Cheatsheet
scala-cli repl --dep io.github.quafadas::scautable::0.0.34 \
--scalac-option -Xmax-inlines --scalac-option 2048 \
--java-opt -Xss4m \
--repl-init-script 'import io.github.quafadas.table.{*, given}'
Reading CSV Files
| Csv Available As | CSV Size | Columns | Hints |
|---|---|---|---|
| Inlined in code | <1Kb | < 100 | inline val s= "aHeader\nr1c1\nr2c1" CSV.fromString(s) |
| File - Compile Time | < 20Mb | <100 | CSV.pwd("a.csv") CSV.resource("a.csv") CSV.absolutePath("/abs/path/to/a.csv") |
| File - Compile Time | > 20Mb & < 250 Mb | Dont attempt to infer types at compile time. val inferOpts = CsvOpts(TypeInferrer.FirstN(20000)) val knownOpts = CsvOpts(TypeInferrer.FromTuple[(Int, String, Double)]) CSV.pwd("/path/a.csv", inferOpts) CSV.absolutePath("/path/a.csv", knownOpts) CSV.resource("a.csv", knownOpts) |
|
| File - Run Time | < 250Mb | <100 | val reader = CSV.fromTyped[("col1", "col2", "col3"), (String, Int, Double)] val data = reader(os.pwd / "simple.csv") |
| File | > 250 Mb or | >100 columns | Scautable is not the right thing to analyse this file. Consider a proper query optimised dataframe library such as Spark or Polars |
Displaying Tables
Assuming you have an Iterator / Iterable of named tuples.
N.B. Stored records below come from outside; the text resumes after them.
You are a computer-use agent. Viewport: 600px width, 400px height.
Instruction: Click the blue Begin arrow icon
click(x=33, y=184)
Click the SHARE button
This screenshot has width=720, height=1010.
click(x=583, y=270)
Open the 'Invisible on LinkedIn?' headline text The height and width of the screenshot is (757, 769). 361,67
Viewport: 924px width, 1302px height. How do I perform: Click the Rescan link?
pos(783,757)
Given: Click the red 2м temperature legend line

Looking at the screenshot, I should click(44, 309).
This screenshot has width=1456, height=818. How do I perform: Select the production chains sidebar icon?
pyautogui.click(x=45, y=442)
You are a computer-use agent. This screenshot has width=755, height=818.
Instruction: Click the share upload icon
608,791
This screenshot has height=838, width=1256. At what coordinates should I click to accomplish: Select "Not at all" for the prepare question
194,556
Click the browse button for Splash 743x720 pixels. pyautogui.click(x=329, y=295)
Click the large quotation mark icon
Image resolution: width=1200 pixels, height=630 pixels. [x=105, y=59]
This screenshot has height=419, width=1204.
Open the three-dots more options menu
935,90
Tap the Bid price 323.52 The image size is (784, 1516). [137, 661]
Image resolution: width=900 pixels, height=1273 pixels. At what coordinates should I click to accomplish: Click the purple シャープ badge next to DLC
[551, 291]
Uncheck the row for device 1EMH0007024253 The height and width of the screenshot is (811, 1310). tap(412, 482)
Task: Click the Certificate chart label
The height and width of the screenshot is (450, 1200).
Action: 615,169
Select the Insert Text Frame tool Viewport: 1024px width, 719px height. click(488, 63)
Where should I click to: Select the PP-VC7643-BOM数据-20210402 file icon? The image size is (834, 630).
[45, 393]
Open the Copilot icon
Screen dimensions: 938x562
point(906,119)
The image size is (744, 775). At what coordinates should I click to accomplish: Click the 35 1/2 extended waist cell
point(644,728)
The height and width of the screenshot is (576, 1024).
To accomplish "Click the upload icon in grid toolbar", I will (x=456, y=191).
e.g. val data : Seq[(col1 : String, col2 : Int, col3 : Double)] = ???
| Target | Hints |
|---|---|
| repl print / markdown | data.ptbln |
| String | data.consoleFormatNt(fansi = false) |
| html | HtmlRenderer.nt(data) |
| Almond | Html(HtmlRenderer.nt(data)) |
| browser window | HtmlRenderer.desktopShowNt(data) |
Excel Operations (JVM only)
TBD
Type Inference
| Inferrer | Use Case |
|---|---|
FromAllRows |
Most accurate type detection (default) |
FirstRow |
Fast, but less accurate type detection |
StringType |
Safe Mode |
FromFirstNRows(n) |
Balance between accuracy and speed |
FromTuple[T] |
You have control of type inference. Can decode complex types via implicit evidence |